--- START ---

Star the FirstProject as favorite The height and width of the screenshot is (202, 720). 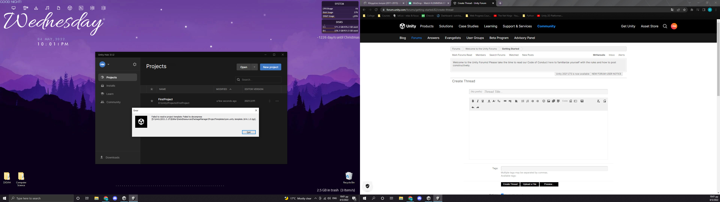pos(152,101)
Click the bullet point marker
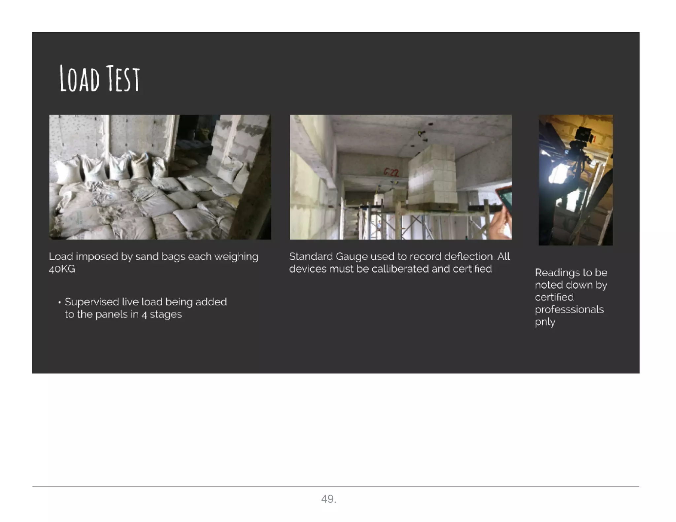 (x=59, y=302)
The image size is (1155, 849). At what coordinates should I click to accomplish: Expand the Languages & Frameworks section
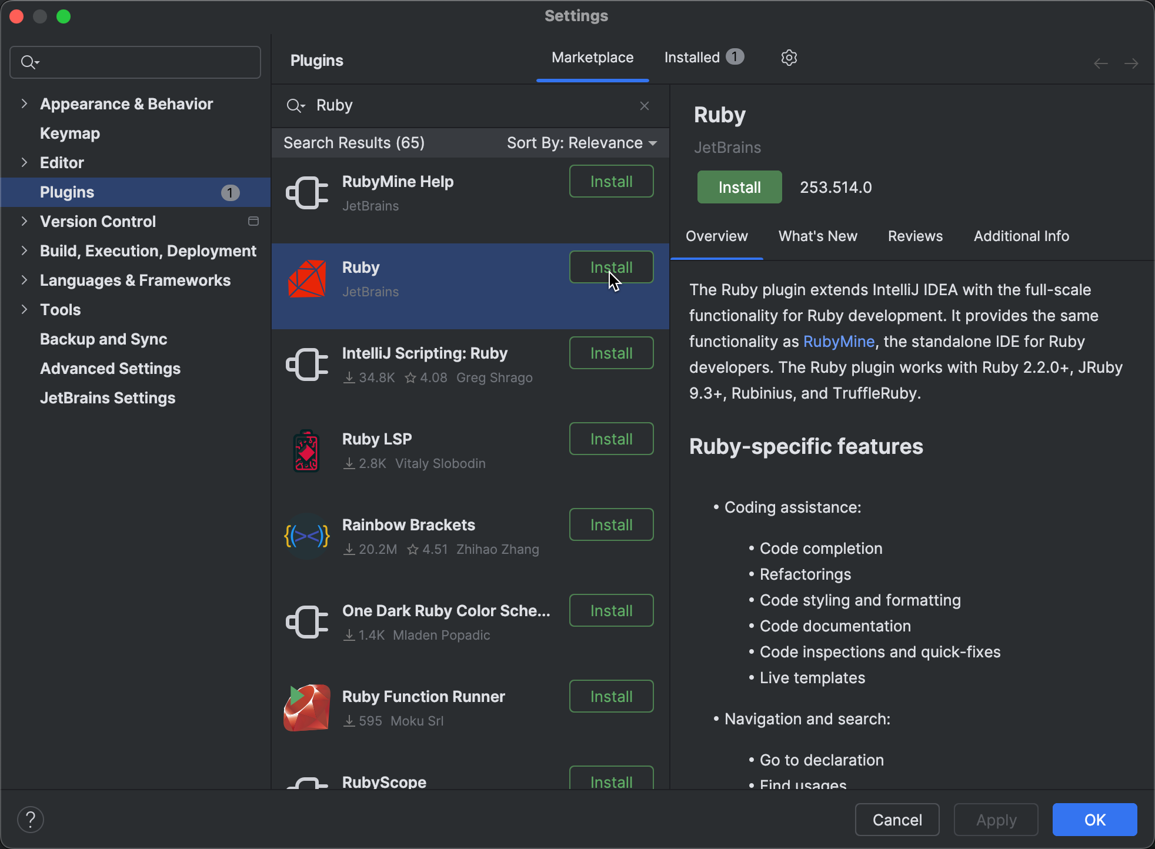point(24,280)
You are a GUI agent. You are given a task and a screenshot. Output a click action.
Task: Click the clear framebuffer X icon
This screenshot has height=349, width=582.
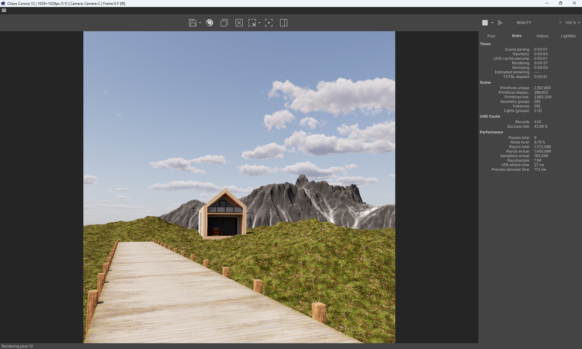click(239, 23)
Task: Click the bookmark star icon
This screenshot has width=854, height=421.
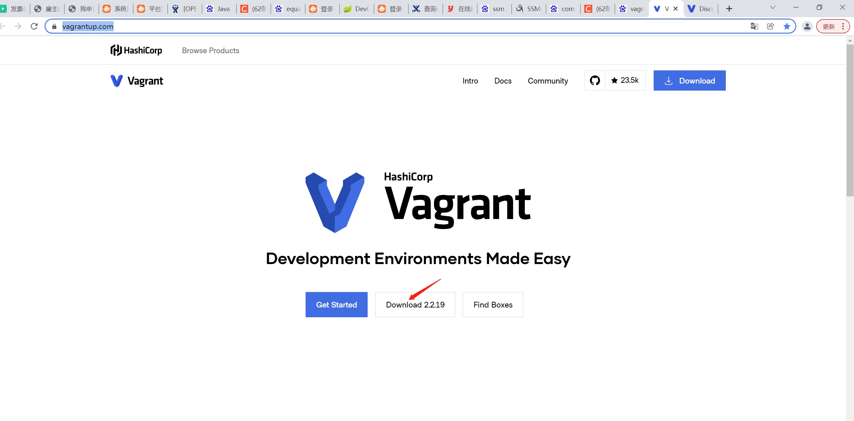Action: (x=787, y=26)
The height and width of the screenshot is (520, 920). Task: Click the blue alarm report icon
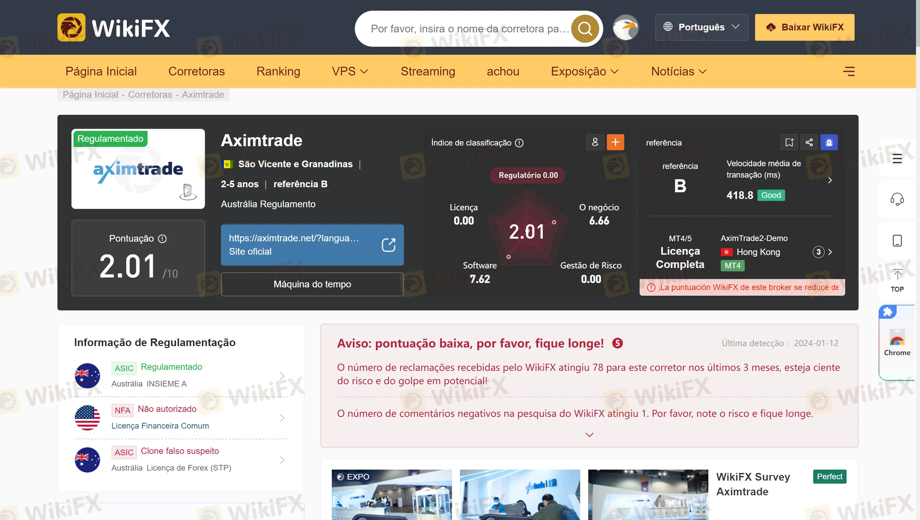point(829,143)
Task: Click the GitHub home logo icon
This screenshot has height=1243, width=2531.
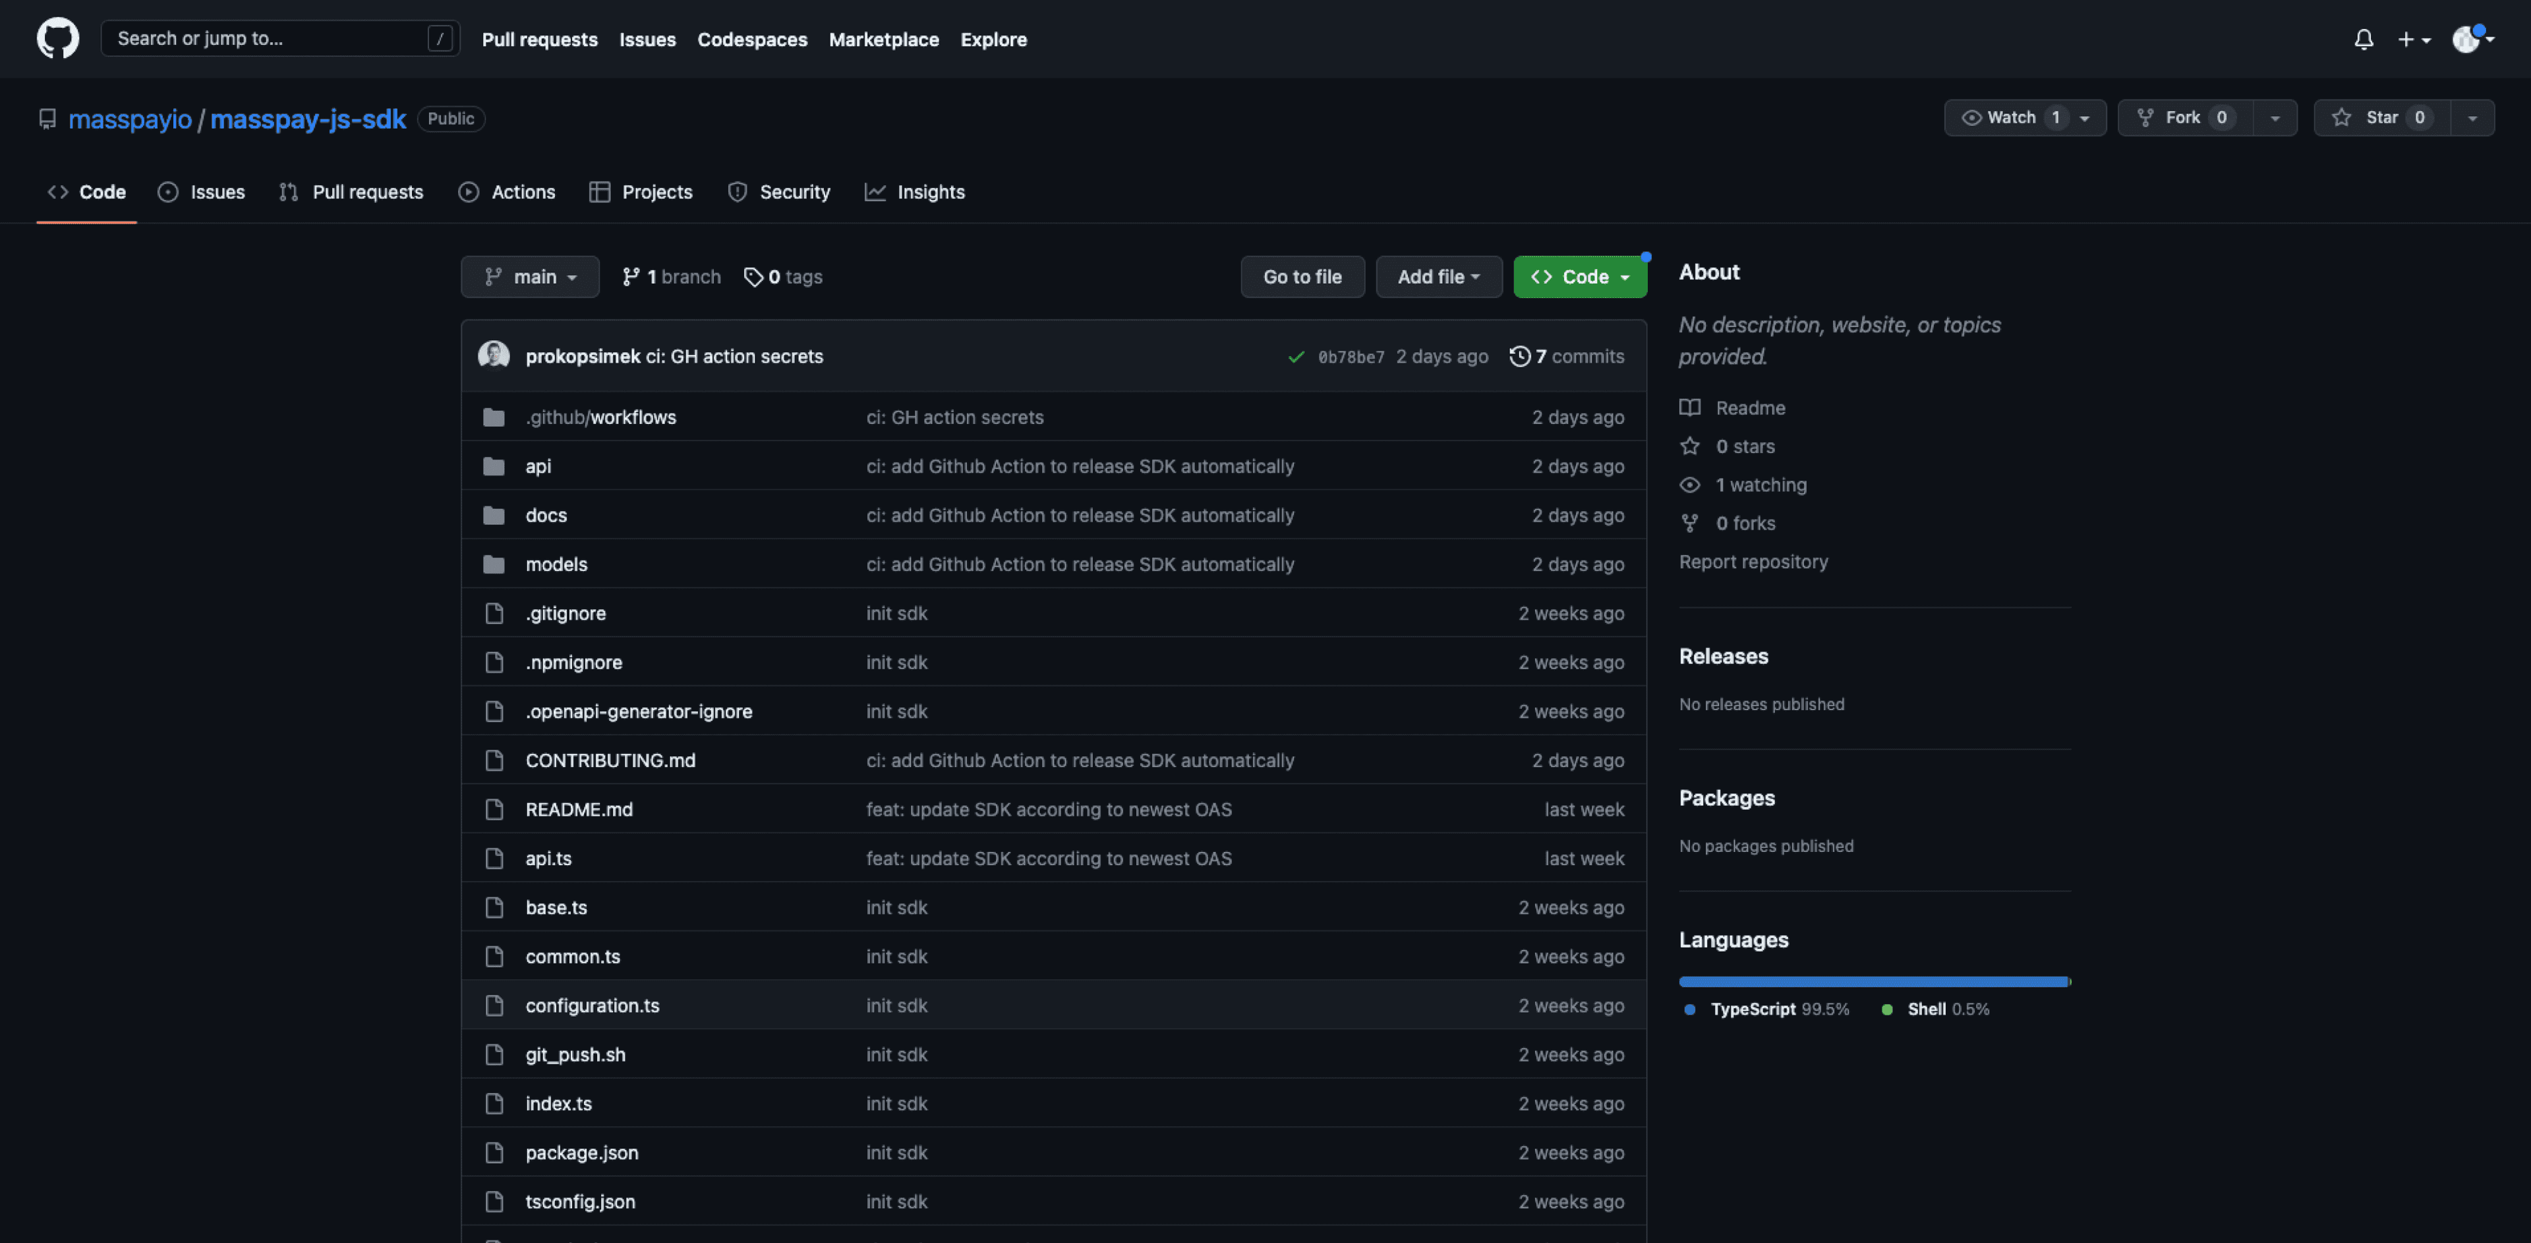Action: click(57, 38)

--- END ---

## TASK DESCRIPTION
Retype only the lines above from the one with "Task: Click the bookmark star icon" through the last, both ends included, keeping every picture out of the copy.

## TASK RESULT
Task: Click the bookmark star icon
This screenshot has width=854, height=421.
Action: (x=787, y=26)
The height and width of the screenshot is (520, 920). Task: Click the blue alarm report icon
point(829,143)
Task: Click the GitHub home logo icon
This screenshot has height=1243, width=2531.
Action: click(57, 38)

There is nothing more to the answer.